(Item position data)
■ ■ ■ ■
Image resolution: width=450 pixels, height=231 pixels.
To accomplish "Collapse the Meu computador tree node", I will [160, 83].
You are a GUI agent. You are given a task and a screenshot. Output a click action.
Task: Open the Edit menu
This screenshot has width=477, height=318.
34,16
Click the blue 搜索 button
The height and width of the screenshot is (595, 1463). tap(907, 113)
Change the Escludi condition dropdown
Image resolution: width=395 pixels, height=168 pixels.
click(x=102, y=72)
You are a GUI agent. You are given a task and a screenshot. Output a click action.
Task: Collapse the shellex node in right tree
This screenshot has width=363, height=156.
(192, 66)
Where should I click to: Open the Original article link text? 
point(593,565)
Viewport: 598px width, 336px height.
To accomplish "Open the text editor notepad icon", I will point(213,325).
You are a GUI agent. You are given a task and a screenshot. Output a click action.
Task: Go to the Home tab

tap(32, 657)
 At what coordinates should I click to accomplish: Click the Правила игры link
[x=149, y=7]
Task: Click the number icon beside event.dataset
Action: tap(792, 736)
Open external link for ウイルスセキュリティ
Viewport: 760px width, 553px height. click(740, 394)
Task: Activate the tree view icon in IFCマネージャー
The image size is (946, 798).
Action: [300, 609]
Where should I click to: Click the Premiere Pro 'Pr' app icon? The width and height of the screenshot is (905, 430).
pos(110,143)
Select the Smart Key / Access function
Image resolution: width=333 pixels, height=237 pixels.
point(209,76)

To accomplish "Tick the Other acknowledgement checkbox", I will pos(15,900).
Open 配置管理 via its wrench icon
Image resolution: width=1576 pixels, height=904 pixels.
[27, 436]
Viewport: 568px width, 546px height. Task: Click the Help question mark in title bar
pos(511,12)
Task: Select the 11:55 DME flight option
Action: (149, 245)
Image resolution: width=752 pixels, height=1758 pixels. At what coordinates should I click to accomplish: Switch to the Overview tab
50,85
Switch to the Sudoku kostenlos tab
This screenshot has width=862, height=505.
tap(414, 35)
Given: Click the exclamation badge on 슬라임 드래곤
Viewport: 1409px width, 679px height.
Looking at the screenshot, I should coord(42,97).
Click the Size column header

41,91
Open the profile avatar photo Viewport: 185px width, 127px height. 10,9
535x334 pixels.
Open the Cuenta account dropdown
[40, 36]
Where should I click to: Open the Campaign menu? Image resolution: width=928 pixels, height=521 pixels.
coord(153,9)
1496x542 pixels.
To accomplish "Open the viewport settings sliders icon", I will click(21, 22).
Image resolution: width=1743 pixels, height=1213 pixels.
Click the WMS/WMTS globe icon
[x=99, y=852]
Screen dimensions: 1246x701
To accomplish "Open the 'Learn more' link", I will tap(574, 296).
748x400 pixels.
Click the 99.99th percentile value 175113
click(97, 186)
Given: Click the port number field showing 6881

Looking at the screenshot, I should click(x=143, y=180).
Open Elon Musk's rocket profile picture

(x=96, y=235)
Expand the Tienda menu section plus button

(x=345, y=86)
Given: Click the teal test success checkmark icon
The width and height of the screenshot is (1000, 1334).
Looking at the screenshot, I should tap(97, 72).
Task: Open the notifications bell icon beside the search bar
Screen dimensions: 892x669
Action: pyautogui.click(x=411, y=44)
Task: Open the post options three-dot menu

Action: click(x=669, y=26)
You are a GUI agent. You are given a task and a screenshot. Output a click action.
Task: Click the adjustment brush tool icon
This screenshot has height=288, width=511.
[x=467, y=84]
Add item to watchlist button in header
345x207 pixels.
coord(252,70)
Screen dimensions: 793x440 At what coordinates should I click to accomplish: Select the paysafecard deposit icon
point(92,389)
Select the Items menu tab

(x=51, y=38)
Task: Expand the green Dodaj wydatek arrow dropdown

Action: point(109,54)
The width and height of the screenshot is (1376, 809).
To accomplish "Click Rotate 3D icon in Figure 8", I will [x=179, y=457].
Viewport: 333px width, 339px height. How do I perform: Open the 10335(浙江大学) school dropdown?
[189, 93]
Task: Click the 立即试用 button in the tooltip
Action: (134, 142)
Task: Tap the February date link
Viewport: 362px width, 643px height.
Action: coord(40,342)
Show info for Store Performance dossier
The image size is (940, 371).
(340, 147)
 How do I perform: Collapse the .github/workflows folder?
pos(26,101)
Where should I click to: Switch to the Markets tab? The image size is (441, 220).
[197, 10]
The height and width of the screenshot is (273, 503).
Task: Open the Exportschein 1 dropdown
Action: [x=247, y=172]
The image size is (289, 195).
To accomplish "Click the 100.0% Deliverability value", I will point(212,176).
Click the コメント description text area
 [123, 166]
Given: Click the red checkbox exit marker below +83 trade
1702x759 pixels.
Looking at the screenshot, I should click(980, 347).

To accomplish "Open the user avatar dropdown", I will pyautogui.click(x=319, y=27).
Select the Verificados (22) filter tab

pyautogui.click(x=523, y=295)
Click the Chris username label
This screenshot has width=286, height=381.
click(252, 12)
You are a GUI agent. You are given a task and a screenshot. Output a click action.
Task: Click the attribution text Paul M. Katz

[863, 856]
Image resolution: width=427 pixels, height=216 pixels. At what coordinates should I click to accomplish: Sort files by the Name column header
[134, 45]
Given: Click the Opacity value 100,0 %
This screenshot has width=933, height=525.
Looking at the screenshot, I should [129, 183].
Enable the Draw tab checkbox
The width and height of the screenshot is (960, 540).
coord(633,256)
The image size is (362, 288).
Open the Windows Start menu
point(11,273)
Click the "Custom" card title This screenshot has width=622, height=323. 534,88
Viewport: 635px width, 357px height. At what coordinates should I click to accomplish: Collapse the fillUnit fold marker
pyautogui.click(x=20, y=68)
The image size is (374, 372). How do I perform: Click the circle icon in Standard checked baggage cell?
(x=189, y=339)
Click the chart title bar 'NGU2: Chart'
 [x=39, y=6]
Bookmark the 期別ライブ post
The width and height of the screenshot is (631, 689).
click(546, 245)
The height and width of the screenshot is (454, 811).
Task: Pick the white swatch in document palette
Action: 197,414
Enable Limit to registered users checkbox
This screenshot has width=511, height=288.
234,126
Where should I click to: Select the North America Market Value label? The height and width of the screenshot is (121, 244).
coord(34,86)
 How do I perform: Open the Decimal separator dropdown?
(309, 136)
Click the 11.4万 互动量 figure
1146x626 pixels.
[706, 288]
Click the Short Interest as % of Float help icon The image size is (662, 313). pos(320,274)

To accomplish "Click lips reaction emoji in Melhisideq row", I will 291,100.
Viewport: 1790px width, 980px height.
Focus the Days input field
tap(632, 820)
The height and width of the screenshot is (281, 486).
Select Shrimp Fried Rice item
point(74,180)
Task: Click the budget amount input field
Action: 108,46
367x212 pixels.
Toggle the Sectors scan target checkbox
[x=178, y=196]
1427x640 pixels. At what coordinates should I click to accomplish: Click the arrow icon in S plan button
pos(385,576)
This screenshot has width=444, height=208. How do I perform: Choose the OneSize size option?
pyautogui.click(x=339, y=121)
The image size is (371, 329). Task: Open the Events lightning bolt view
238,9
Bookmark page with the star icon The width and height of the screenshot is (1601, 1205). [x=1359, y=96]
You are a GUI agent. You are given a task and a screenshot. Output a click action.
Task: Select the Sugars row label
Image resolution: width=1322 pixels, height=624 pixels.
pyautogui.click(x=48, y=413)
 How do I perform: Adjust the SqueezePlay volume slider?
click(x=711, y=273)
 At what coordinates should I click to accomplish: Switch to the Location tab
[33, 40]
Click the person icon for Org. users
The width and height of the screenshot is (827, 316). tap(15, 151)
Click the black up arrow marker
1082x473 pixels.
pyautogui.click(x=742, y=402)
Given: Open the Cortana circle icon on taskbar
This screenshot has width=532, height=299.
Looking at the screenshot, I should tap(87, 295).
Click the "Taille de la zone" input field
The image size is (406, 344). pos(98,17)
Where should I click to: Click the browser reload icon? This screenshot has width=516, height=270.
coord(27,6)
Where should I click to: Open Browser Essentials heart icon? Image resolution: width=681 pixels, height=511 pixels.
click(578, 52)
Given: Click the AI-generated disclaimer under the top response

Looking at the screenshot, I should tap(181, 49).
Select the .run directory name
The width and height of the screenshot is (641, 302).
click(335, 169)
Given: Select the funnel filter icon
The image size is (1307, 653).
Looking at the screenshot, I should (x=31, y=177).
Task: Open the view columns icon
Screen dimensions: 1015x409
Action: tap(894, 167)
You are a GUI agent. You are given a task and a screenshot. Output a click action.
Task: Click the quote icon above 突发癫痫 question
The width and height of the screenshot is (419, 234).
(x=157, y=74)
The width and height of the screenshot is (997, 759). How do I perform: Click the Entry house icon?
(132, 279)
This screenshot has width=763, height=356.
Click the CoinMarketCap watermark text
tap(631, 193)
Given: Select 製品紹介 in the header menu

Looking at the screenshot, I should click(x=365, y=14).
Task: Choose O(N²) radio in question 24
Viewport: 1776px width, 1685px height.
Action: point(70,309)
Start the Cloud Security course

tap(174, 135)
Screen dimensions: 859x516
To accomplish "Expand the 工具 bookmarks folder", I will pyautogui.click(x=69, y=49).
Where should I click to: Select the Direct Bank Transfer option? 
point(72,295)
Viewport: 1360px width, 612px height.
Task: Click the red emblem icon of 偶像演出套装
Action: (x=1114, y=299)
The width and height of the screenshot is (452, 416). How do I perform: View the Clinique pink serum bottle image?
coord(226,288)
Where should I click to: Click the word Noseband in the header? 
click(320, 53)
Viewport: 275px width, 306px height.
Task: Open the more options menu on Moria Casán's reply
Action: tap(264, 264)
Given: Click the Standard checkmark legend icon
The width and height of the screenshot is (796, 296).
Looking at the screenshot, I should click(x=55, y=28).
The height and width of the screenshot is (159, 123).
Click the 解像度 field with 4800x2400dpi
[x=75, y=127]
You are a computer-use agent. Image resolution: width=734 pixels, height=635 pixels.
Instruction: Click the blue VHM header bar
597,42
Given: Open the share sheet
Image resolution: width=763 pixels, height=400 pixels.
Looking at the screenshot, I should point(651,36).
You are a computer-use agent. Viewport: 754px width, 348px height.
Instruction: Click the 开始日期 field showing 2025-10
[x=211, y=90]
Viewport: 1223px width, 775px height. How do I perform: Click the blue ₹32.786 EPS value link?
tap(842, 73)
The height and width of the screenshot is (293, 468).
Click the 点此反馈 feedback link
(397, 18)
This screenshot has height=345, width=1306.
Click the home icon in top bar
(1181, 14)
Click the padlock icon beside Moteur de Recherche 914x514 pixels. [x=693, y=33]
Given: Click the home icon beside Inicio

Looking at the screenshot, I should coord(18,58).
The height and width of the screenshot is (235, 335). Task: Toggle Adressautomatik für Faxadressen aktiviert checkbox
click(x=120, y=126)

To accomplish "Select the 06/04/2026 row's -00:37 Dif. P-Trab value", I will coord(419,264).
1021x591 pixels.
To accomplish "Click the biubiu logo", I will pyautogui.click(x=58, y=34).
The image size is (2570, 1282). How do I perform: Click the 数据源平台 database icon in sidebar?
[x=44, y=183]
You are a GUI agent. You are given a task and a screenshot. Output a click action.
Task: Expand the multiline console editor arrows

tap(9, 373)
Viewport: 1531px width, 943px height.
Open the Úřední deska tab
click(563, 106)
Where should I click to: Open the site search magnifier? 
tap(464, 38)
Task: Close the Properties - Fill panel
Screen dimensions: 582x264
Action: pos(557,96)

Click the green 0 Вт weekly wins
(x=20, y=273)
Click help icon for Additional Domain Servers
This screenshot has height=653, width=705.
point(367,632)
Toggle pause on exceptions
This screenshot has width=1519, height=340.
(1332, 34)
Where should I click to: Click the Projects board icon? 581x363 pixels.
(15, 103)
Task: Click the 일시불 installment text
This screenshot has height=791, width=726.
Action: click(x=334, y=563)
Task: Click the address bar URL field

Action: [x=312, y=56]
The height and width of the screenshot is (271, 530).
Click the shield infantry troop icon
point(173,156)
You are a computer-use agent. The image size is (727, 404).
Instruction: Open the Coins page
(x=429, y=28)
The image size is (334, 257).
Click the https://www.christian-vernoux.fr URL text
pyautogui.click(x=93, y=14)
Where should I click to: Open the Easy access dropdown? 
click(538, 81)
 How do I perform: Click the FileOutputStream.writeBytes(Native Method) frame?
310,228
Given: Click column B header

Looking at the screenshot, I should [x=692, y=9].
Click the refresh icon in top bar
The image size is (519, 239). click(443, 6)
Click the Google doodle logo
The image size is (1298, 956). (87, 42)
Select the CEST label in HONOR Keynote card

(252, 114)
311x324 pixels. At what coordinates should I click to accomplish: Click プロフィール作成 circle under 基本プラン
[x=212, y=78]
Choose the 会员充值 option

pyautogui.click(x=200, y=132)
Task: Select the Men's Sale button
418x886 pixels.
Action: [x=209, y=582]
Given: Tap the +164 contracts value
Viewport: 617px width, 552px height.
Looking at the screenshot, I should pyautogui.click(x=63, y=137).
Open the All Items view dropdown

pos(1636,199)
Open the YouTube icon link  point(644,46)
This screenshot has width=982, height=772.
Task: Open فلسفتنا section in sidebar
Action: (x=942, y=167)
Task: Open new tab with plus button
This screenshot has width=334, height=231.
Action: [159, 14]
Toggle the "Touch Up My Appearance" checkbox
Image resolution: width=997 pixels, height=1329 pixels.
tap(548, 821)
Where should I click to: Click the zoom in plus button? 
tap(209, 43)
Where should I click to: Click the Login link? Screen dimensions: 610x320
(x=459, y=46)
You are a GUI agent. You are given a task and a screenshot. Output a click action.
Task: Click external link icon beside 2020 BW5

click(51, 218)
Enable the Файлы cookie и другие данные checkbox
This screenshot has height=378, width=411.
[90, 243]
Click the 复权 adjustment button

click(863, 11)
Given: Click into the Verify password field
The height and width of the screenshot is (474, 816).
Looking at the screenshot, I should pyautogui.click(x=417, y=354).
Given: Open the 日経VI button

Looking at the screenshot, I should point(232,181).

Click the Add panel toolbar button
■ ■ ■ ■
### EXERCISE GOAL
Rewrite the stretch of data from the line containing "Task: Expand the green" through the line containing "will [x=179, y=457].", shifting every coordinate in the answers up by 58. Copy all other text in those lines unchanged.

### EXPECTED ANSWER
Task: Expand the green Dodaj wydatek arrow dropdown

Action: point(167,112)
The width and height of the screenshot is (1376, 809).
To accomplish "Click Rotate 3D icon in Figure 8", I will [x=237, y=515].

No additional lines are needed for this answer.